April 18, 2026
Zero copies, max drama
Zero-Copy GPU Inference from WebAssembly on Apple Silicon
Macs get no‑copy AI boost — but devs shout “not in browsers” and “what about security”
TLDR: A dev showed that on Apple Silicon, WebAssembly code and the GPU can share the same memory for faster AI, no data copies needed. Commenters loved the speed but clashed over limits (it’s not in browsers), security worries, and whether you should just write native apps instead.
A solo dev claims a slick speed trick on Apple Silicon: WebAssembly (tiny, portable code that runs in a sandbox) and the GPU share the same memory, so data isn’t copied at all. The result? Zero‑copy AI inference with WebAssembly via Wasmtime and Apple’s Metal. It’s the backbone of an early project called Driftwood — and the internet immediately split into camps.

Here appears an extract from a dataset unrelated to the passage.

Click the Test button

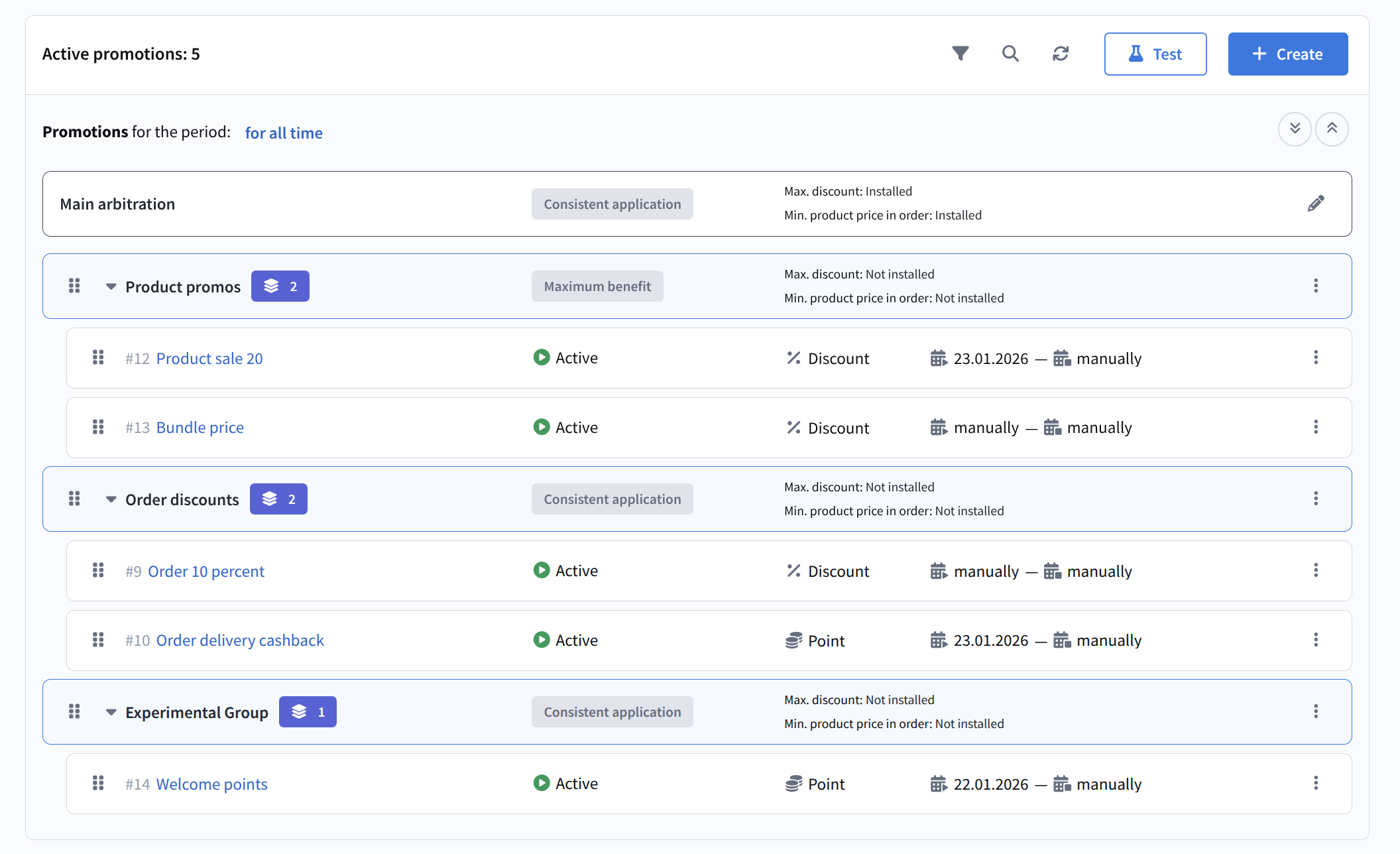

Skeptics pounced. User wmf threw cold water with a blunt reminder: this is native Wasmtime, not browsers, so don’t expect your web app to get free speed. Others, like saagarjha, pressed the practical angle: if this runs natively anyway, why not just write native code and skip WebAssembly? Meanwhile pjmlp lit up the thread with a spicy “Goodbye Wasm security” take, warning that sharing memory feels like a sandbox party foul. Defenders fired back that you still choose what to share — but the side‑eye was real.
Then the memes rolled in. Old‑school devs joked this is just “hello again” to how 8‑bit and 16‑bit consoles worked. One commenter ranted about AI‑generated prose (meta!), while others dubbed it “one pointer to rule them all.” Verdict: technically cool, browser‑limited, and drama‑rich — aka perfect internet news.
Key Points
- •On Apple Silicon, a WebAssembly module’s linear memory can be directly shared with the GPU, enabling zero-copy data flow.
- •The approach relies on Apple’s Unified Memory Architecture, where CPU and GPU access the same physical memory.
- •mmap on ARM64 macOS provides 16 KB-aligned memory required by Metal.
- •Metal’s makeBuffer(bytesNoCopy:length:) wraps existing pointers without copying; pointer identity and RSS measurements confirm zero-copy.
- •Wasmtime’s MemoryCreator trait allows the Wasm linear memory to be backed by the same mmap region, enabling end-to-end in-place GPU computation.